Several hypotheses can be formulated on how a vaccine could trigger MCD. Considering that existing reports involve both messenger RNA–based (Pfizer-BioNTech) and adenovirus vector-based (Oxford-AstraZeneca) vaccines points to a potential mechanism that probably does not implicate a direct effect of the vaccine itself. Instead, a T-cell process ignited by the vaccine might lead to podocyte injury. Furthermore, there are at least 3 reported cases of MCD that occurred after SARS-CoV-2 infection,13, 14, 15 suggesting a molecular mimicry mechanism between SARS-CoV-2 spike protein and self-antigens on the podocytes. Another hypothesis is aberrant activation of the immune system in predisposed individuals. Further reports and studies will be needed to elucidate whether MCD is truly associated with COVID-19 vaccination.

In conclusion, we describe a 71-year-old man diagnosed with MCD and AKI after the first dose of the Oxford-AstraZeneca COVID-19 vaccine. He needed short-term hemodialysis and responded well to high-dose steroids.

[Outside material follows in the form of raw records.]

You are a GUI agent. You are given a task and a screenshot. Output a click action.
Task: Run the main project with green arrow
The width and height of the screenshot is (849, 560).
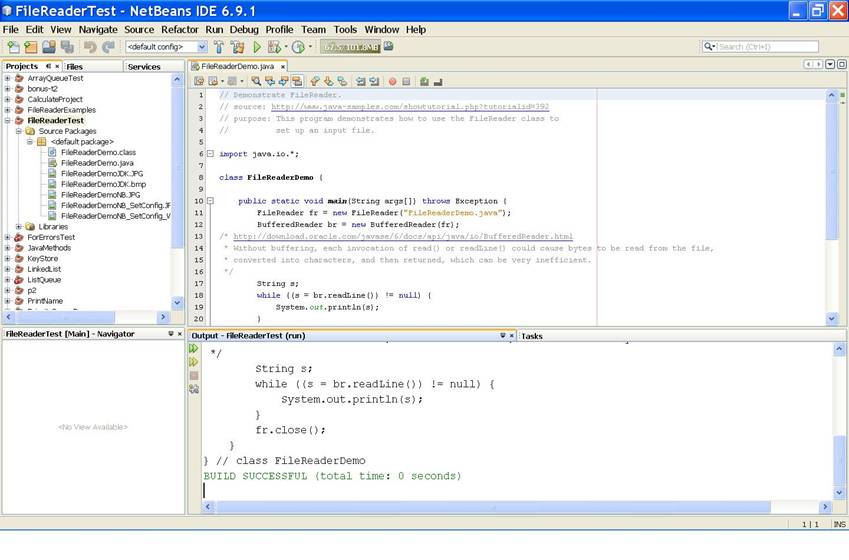click(x=257, y=47)
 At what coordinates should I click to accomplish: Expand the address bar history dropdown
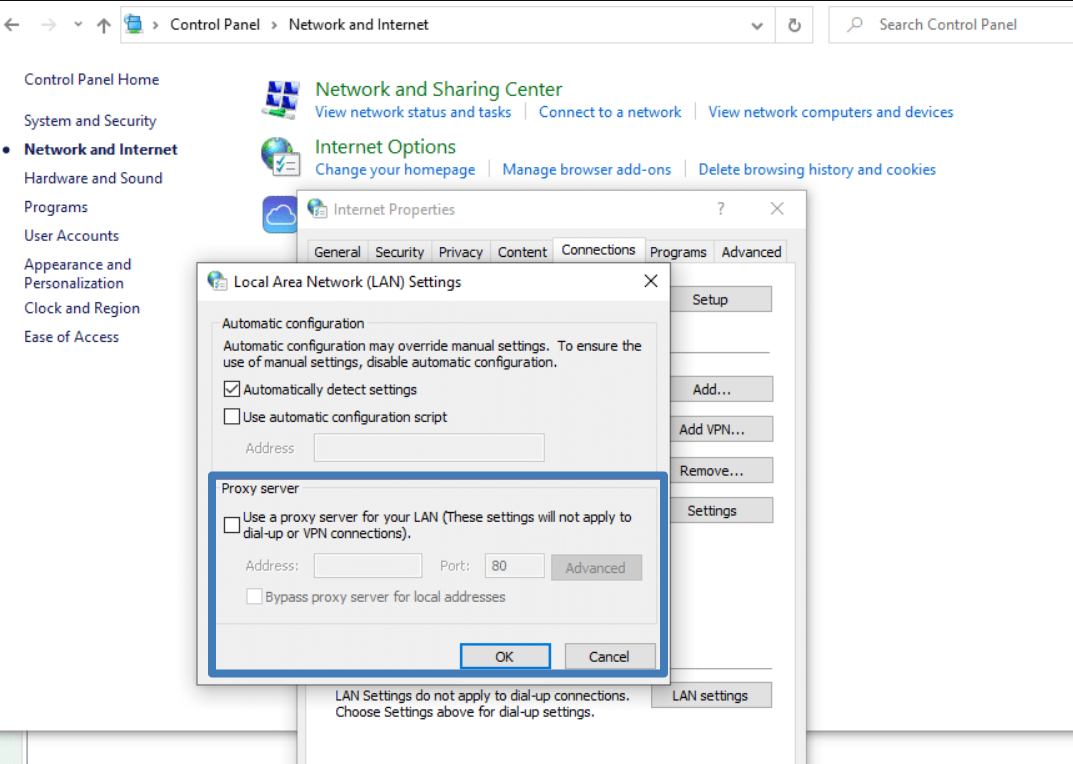[x=757, y=26]
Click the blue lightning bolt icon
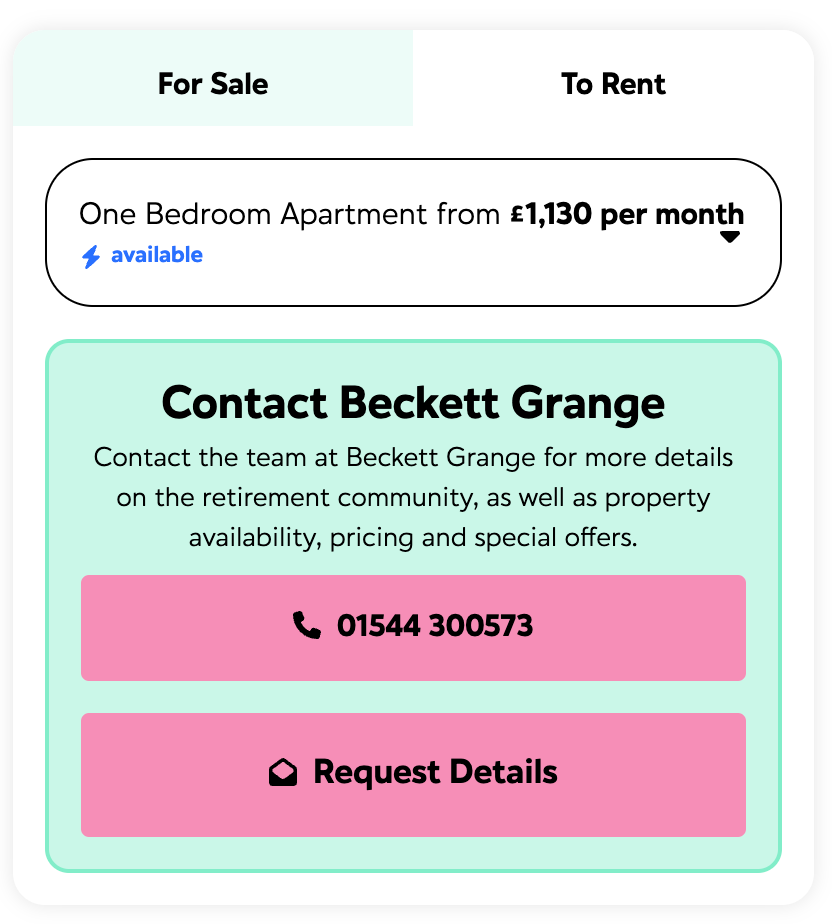Viewport: 832px width, 924px height. (91, 256)

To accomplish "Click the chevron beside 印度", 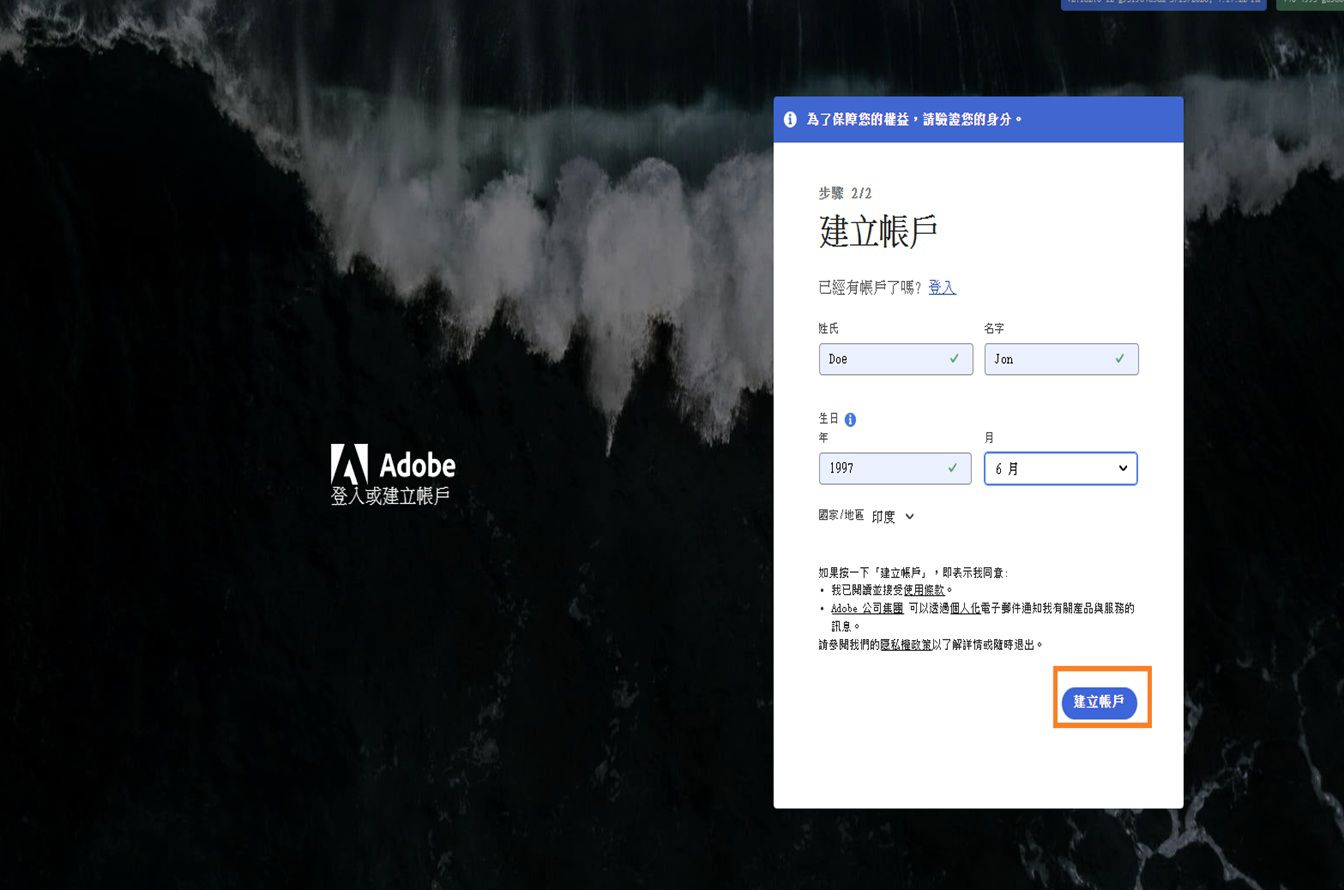I will [908, 516].
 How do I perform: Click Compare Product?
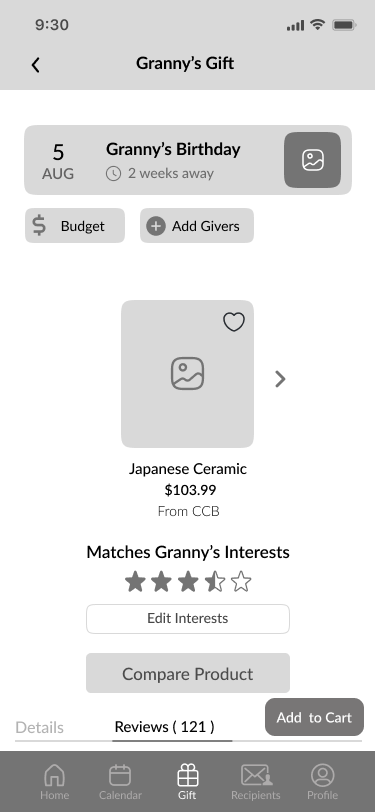coord(188,673)
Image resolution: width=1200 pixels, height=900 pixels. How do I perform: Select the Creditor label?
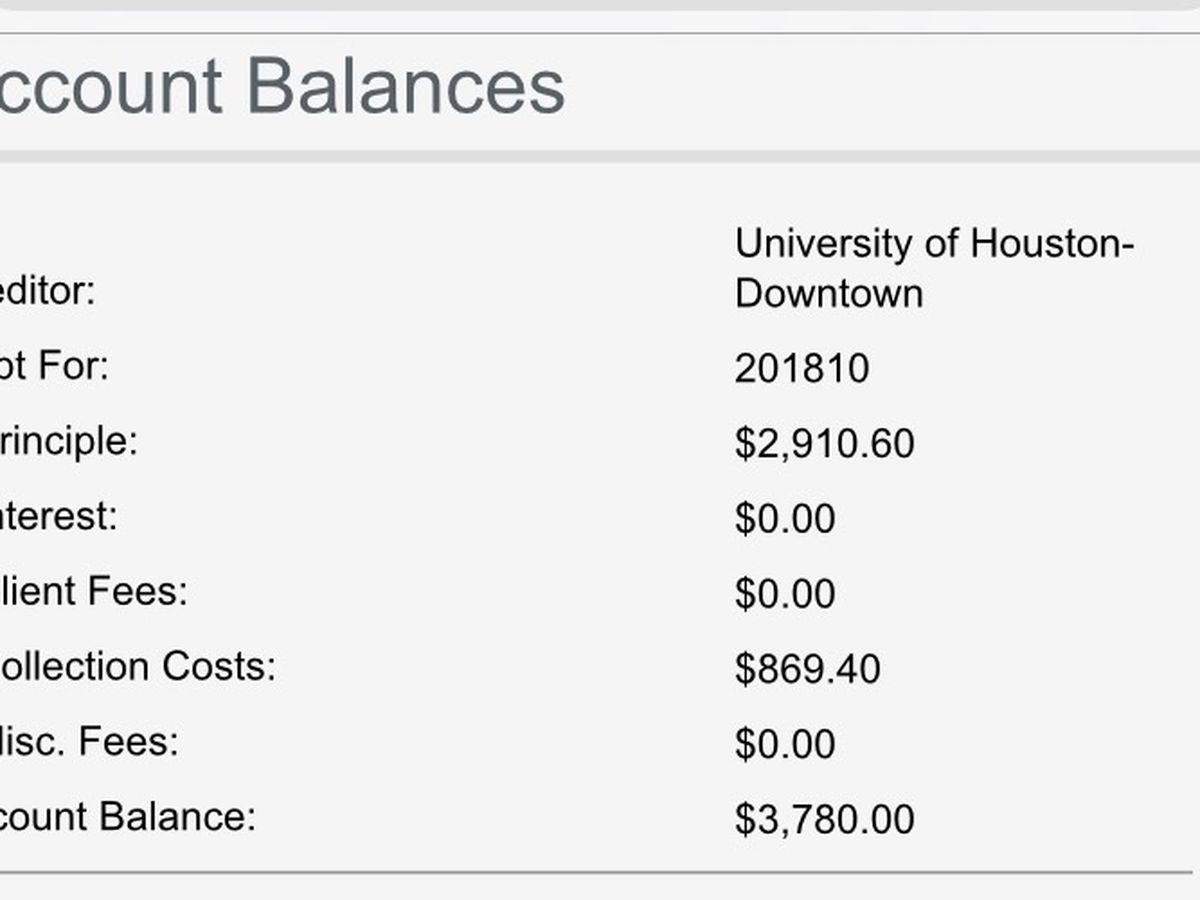tap(47, 292)
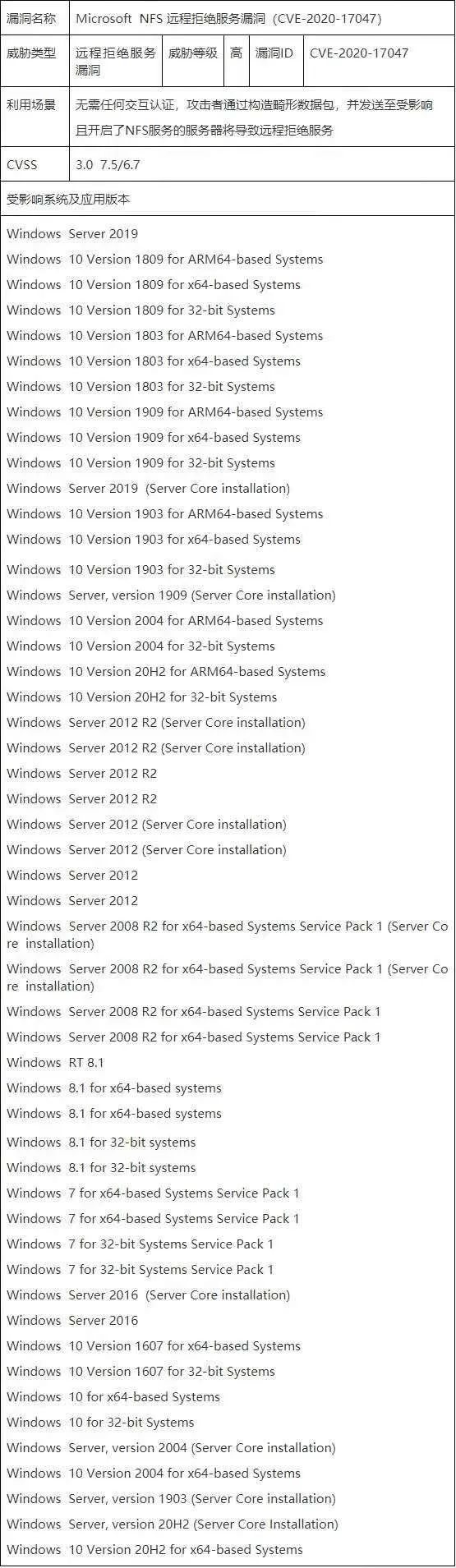This screenshot has height=1568, width=456.
Task: Select Windows 10 Version 1803 for 32-bit Systems
Action: [x=140, y=387]
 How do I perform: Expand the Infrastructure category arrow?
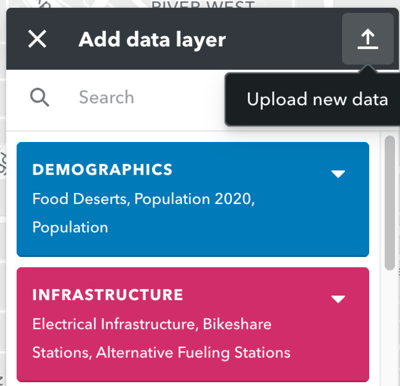pos(338,299)
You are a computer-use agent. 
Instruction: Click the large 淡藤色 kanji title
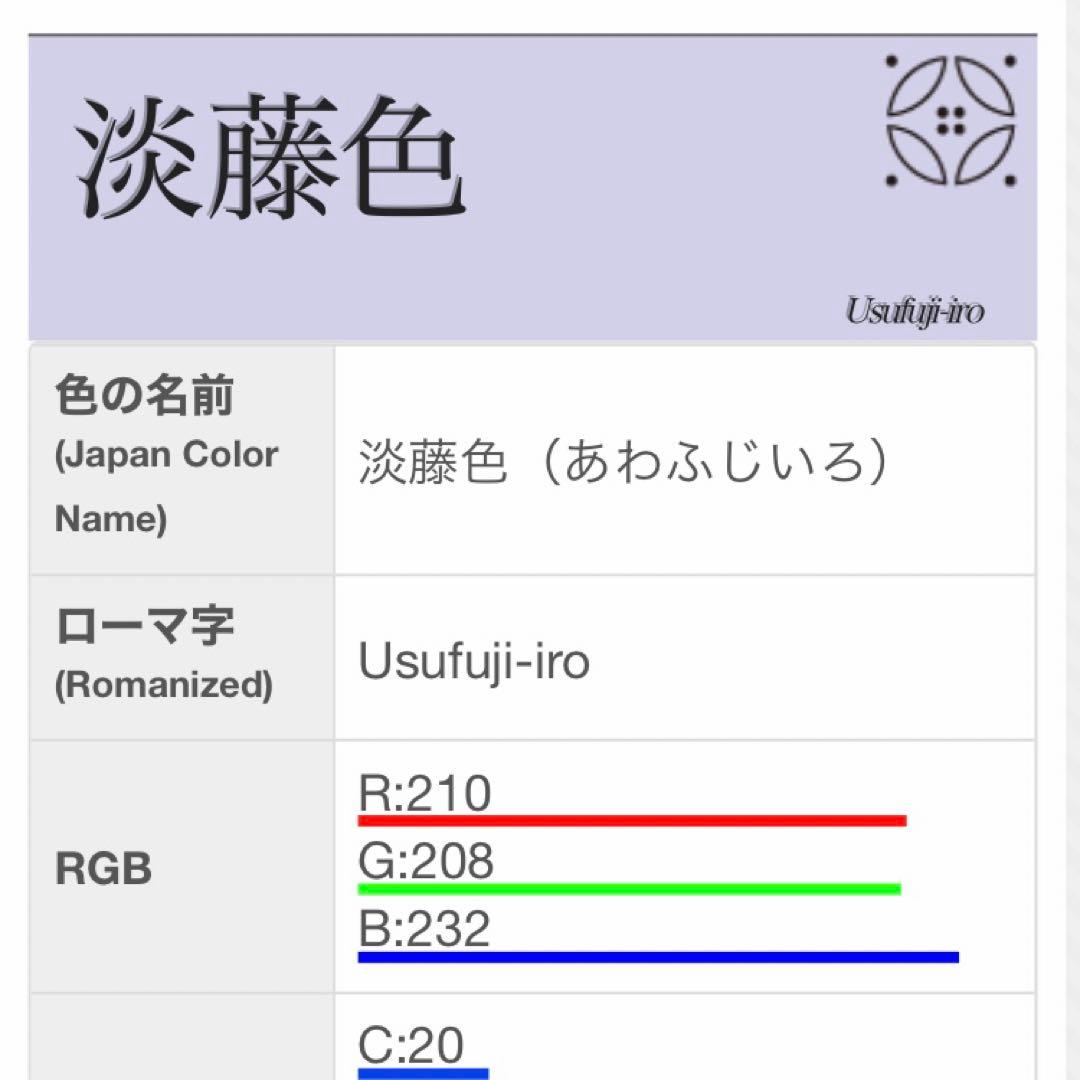271,160
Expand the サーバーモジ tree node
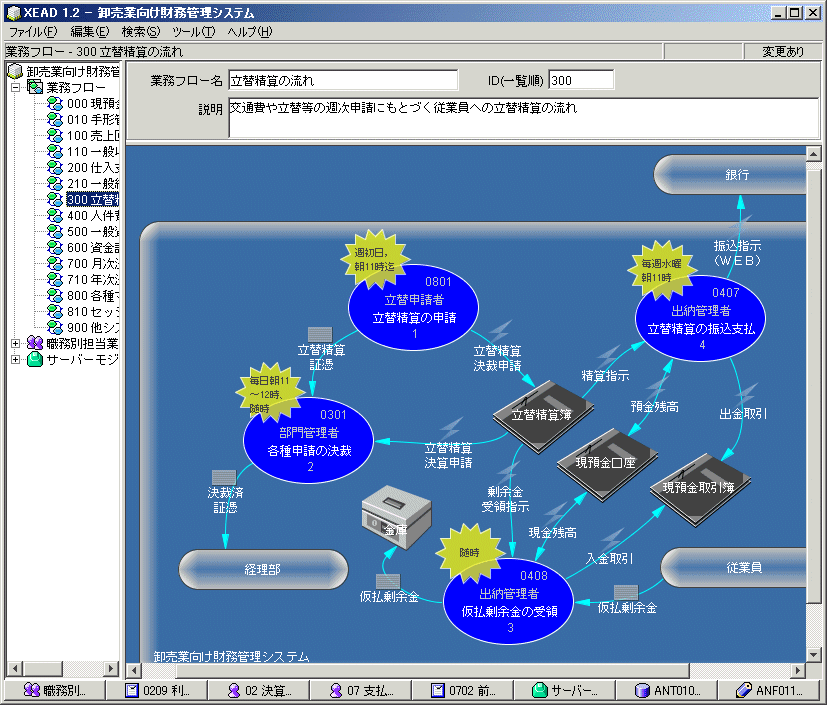Viewport: 827px width, 705px height. 16,359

This case adds to the few published cases that associate the Pfizer-BioNTech COVID-19 vaccine with MCD. Our report suggests a potential relationship between MCD and the Oxford-AstraZeneca COVID-19 vaccine. Because vaccination seems to be the most promising way out of the current COVID-19 global pandemic, millions of doses of different COVID-19 vaccines will be administered around the world in a near future. Thus, adult and pediatric nephrologists should be aware of this rare but generally reversible potential complication of COVID-19 vaccination.